Listing:

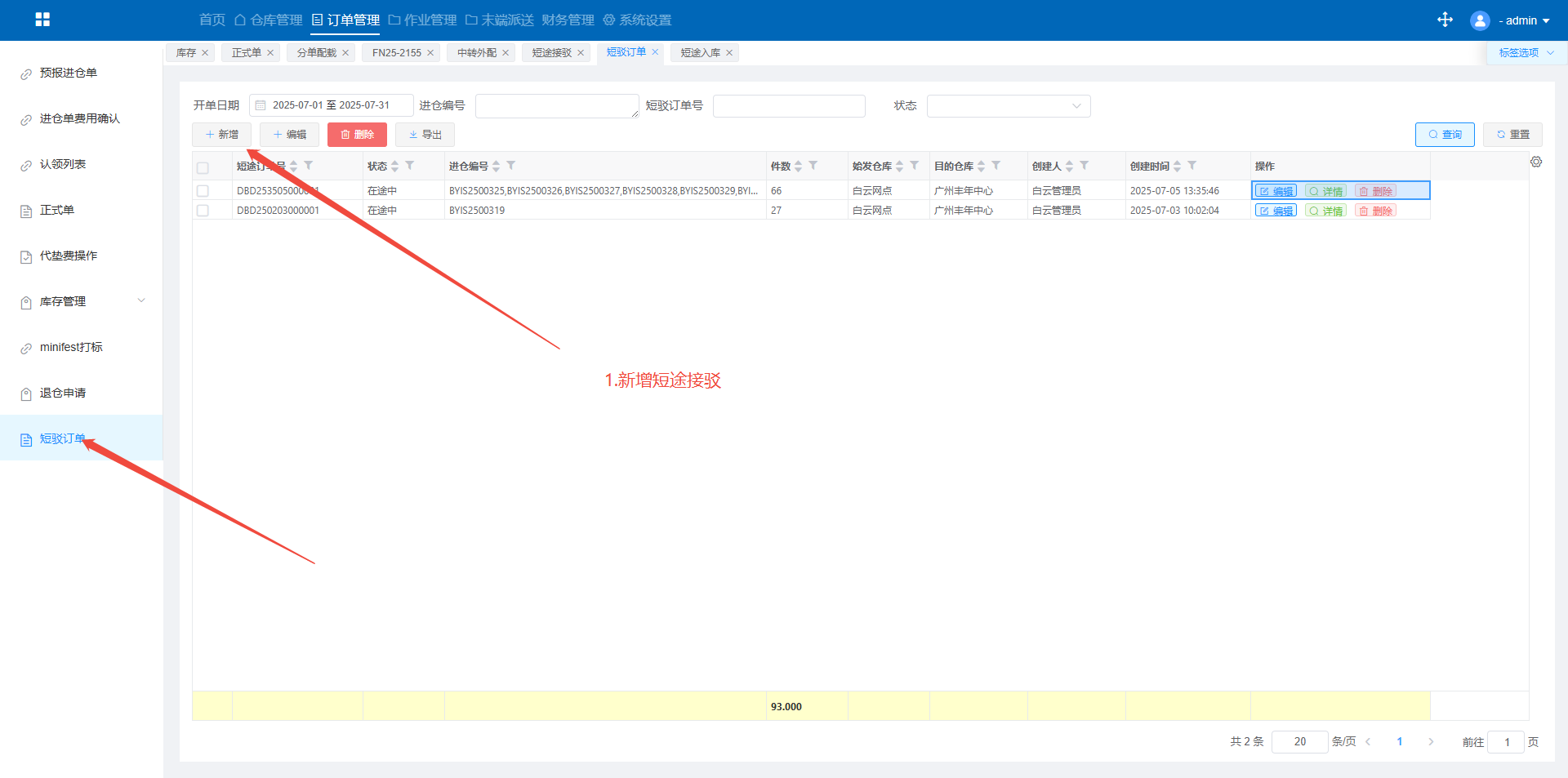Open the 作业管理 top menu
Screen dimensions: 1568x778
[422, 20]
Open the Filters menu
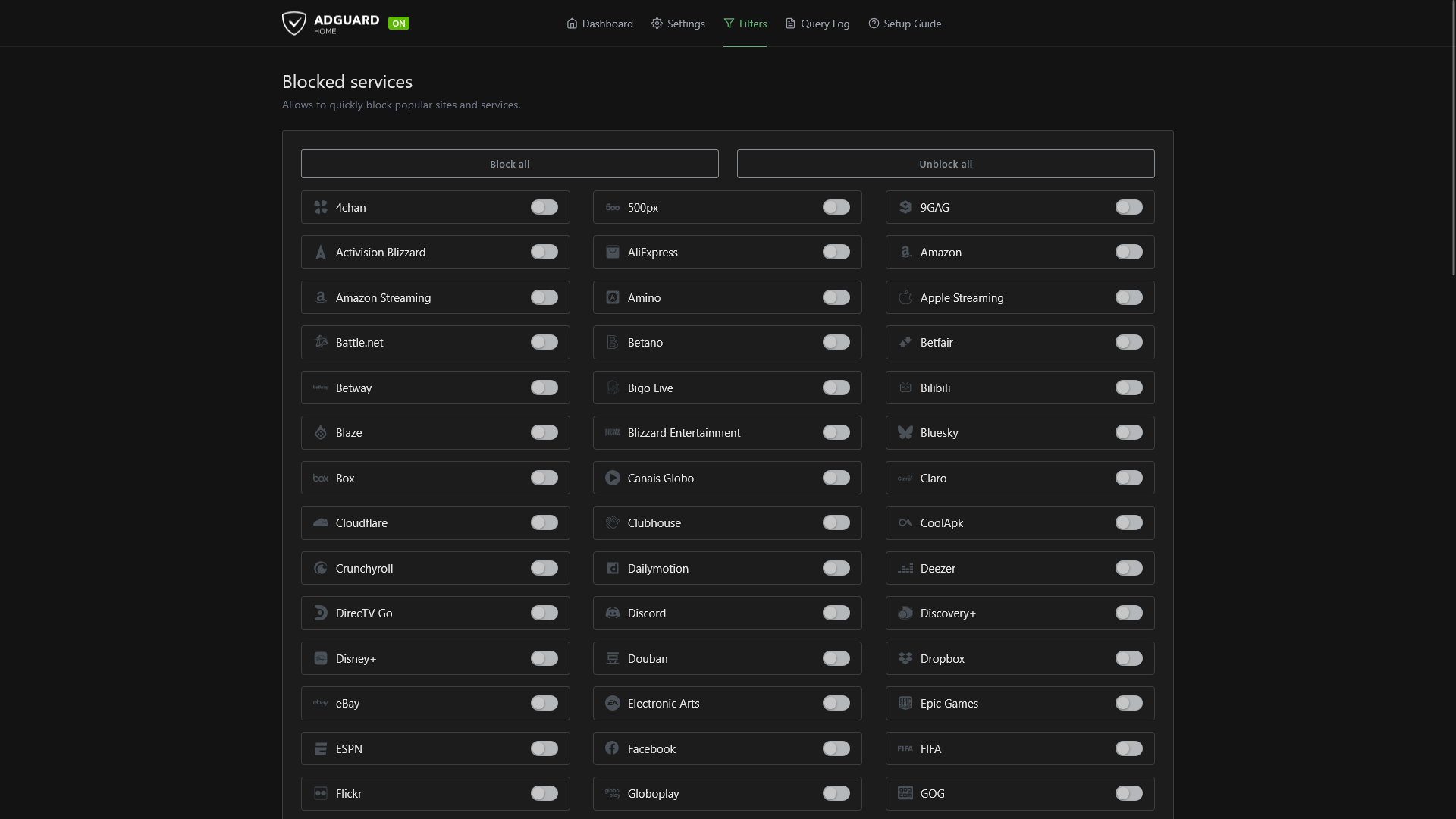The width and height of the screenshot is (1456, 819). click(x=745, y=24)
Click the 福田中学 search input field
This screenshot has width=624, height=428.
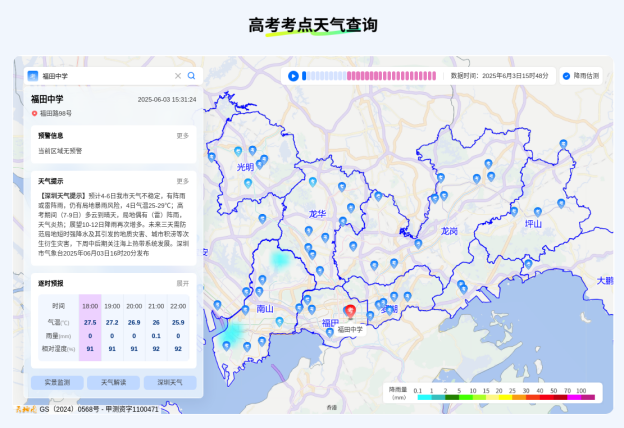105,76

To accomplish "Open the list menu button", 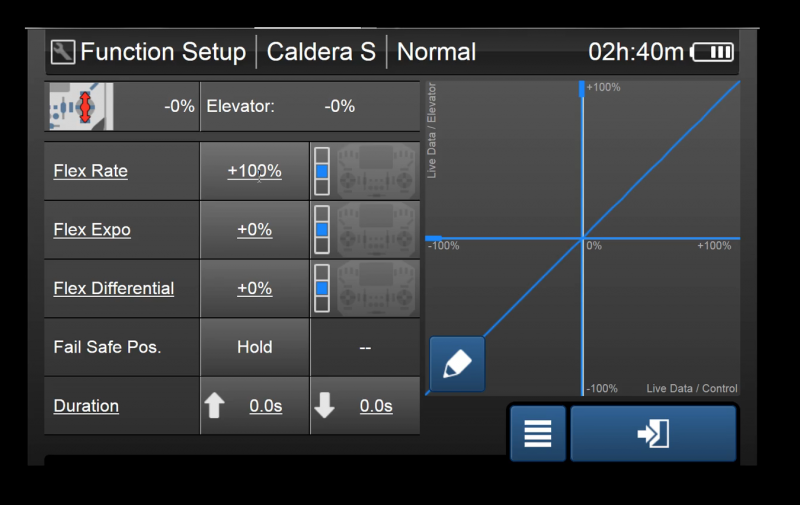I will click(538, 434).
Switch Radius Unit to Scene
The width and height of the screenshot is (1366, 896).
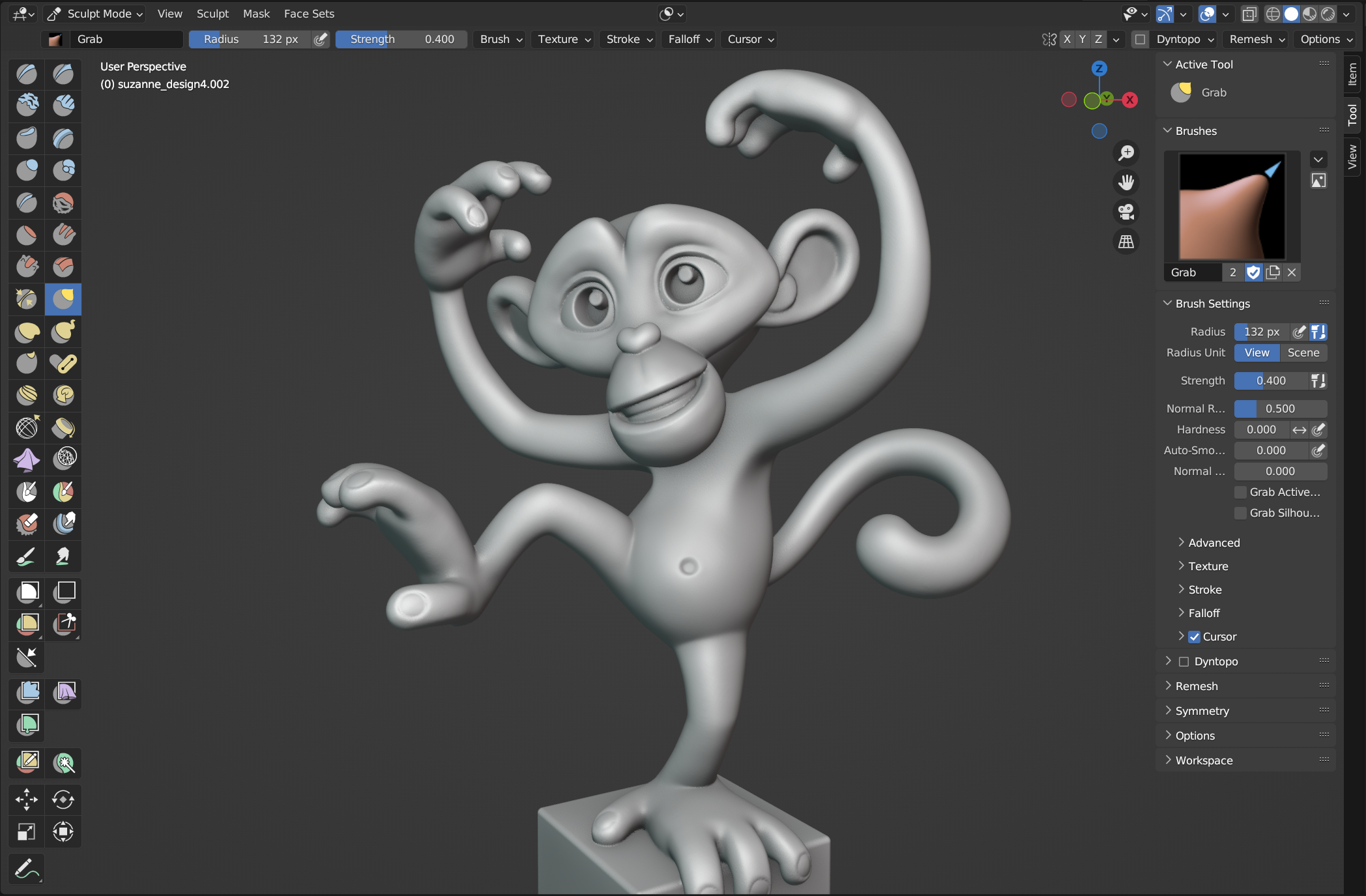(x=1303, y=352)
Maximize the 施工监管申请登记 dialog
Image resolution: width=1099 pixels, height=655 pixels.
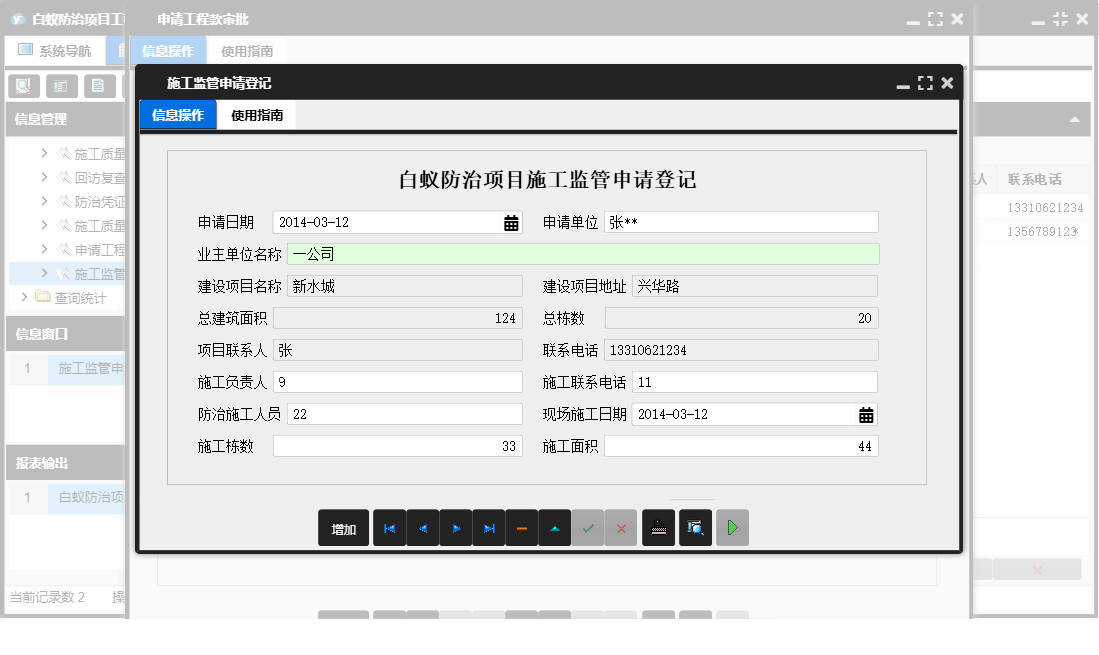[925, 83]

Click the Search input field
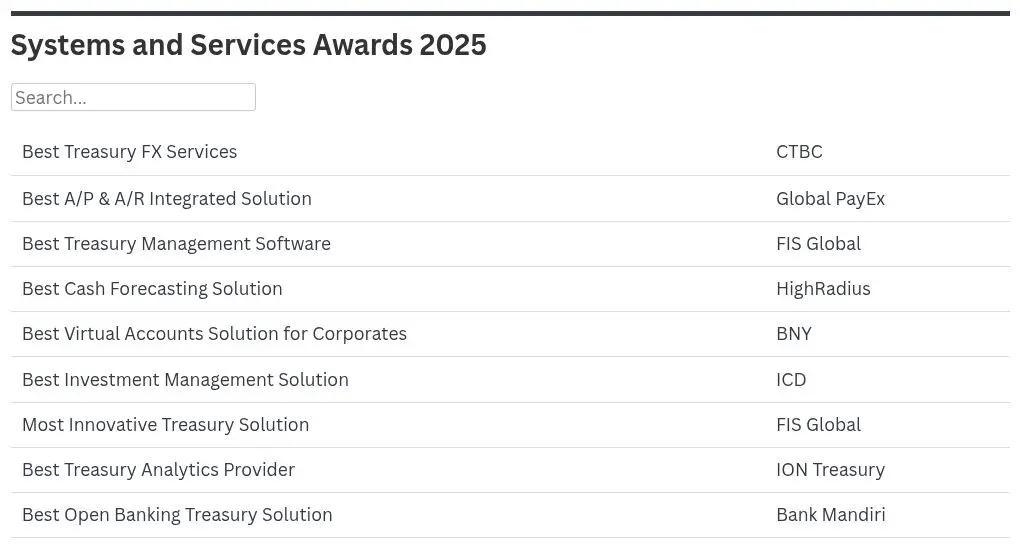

Task:
Starting at the line containing "Switch Radius Unit to Scene" and ending at the end of the rows, rewrite each line as a Markdown table with the columns No. and Line, numbering them in order and skipping blank lines. Leave the pictures out of the answer.

Answer to this task:
| No. | Line |
|---|---|
| 1 | Switch Radius Unit to Scene |
| 2 | The width and height of the screenshot is (1366, 896). |
| 3 | (x=1303, y=352) |
| 4 | Maximize the 施工监管申请登记 dialog |
| 5 | Image resolution: width=1099 pixels, height=655 pixels. |
| 6 | [925, 83] |
| 7 | Click the Search input field |